*EXERCISE DESCRIPTION:*
Hunt for the word "axis" across the entries below, copying each line that holds it.

'''

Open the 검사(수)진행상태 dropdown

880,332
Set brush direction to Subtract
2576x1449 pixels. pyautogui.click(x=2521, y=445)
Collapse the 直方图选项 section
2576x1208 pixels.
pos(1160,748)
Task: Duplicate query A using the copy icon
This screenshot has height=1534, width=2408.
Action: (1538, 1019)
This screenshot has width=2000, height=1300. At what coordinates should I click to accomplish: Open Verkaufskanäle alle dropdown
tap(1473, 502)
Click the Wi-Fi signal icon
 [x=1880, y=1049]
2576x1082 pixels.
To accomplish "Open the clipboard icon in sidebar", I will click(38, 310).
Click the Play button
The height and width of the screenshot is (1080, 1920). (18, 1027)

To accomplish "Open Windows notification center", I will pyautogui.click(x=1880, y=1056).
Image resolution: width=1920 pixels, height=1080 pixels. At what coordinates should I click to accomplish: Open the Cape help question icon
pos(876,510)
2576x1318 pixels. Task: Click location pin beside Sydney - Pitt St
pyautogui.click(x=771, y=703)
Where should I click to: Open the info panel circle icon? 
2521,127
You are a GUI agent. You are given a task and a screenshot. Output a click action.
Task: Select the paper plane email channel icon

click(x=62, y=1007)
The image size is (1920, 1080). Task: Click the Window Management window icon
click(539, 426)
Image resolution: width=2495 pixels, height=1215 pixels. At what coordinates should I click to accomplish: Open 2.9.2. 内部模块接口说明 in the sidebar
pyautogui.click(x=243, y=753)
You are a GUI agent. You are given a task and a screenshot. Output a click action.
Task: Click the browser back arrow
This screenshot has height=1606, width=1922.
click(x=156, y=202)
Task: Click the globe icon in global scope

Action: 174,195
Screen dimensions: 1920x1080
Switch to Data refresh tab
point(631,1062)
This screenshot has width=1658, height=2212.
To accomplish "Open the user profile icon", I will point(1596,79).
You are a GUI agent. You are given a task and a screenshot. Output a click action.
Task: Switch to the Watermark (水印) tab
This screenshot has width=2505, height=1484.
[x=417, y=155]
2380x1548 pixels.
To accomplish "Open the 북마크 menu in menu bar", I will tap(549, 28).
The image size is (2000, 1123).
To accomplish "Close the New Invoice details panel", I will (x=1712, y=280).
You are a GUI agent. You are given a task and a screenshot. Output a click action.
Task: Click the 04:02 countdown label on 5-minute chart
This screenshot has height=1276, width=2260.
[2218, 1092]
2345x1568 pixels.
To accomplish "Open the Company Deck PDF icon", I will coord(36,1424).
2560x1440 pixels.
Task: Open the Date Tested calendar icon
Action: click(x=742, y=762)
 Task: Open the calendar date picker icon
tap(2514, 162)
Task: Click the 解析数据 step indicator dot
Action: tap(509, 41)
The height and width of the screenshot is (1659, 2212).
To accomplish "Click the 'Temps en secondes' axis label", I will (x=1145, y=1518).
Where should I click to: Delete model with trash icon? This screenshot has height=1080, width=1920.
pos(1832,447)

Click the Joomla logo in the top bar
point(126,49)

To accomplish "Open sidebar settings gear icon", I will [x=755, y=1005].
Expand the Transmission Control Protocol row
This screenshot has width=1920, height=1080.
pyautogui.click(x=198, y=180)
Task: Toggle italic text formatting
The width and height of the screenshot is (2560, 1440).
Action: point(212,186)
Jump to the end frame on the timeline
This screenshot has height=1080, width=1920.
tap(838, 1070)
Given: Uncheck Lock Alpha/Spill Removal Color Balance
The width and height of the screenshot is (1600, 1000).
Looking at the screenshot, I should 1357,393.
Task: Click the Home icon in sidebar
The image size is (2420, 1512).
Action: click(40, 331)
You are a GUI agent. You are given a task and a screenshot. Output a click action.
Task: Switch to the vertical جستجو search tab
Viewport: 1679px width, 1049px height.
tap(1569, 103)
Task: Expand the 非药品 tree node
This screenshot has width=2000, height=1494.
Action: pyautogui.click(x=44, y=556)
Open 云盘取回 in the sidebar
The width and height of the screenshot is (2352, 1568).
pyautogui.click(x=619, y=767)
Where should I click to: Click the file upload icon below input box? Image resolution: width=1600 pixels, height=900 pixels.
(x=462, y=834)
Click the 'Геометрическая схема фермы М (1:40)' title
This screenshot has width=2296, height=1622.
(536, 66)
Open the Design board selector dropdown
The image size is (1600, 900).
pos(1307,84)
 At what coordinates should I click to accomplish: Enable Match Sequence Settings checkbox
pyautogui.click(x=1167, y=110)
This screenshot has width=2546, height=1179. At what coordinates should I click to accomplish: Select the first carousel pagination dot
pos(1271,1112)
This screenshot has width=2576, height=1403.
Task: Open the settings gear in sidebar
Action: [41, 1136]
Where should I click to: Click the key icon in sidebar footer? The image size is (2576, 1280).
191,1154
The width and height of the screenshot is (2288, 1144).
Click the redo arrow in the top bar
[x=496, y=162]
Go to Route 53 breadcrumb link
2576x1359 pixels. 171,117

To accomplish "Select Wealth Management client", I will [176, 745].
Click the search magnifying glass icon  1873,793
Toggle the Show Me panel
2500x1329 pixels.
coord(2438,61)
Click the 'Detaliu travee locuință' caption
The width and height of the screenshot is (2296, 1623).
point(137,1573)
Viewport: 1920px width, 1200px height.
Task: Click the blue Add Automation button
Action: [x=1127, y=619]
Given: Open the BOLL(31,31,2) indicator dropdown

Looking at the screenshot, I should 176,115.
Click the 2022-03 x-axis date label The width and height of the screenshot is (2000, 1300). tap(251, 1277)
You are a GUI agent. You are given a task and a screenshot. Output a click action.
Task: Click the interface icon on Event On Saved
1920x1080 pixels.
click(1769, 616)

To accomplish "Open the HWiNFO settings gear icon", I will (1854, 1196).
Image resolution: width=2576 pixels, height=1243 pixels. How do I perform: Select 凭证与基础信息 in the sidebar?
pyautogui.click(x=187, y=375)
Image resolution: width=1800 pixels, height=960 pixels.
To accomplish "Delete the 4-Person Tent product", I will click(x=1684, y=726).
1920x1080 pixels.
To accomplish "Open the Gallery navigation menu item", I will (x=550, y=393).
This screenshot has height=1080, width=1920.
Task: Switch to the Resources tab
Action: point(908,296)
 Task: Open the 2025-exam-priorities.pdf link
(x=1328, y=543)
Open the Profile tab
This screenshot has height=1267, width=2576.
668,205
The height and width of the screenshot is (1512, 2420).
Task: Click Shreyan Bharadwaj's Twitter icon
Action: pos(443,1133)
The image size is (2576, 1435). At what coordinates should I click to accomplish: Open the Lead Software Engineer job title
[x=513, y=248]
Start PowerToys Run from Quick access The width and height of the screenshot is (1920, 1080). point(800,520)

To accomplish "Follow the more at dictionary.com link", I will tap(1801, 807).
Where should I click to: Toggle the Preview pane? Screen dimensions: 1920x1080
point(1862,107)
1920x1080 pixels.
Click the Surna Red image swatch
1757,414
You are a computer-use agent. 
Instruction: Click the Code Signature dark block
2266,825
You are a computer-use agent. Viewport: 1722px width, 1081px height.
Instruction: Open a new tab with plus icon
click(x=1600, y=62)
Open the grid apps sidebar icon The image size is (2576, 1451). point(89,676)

'''

*COMPLETED EXERCISE:*
To accomplish "Click the 'Temps en secondes' axis label", I will (x=1145, y=1518).
Click the 2022-03 x-axis date label The width and height of the screenshot is (2000, 1300). tap(251, 1277)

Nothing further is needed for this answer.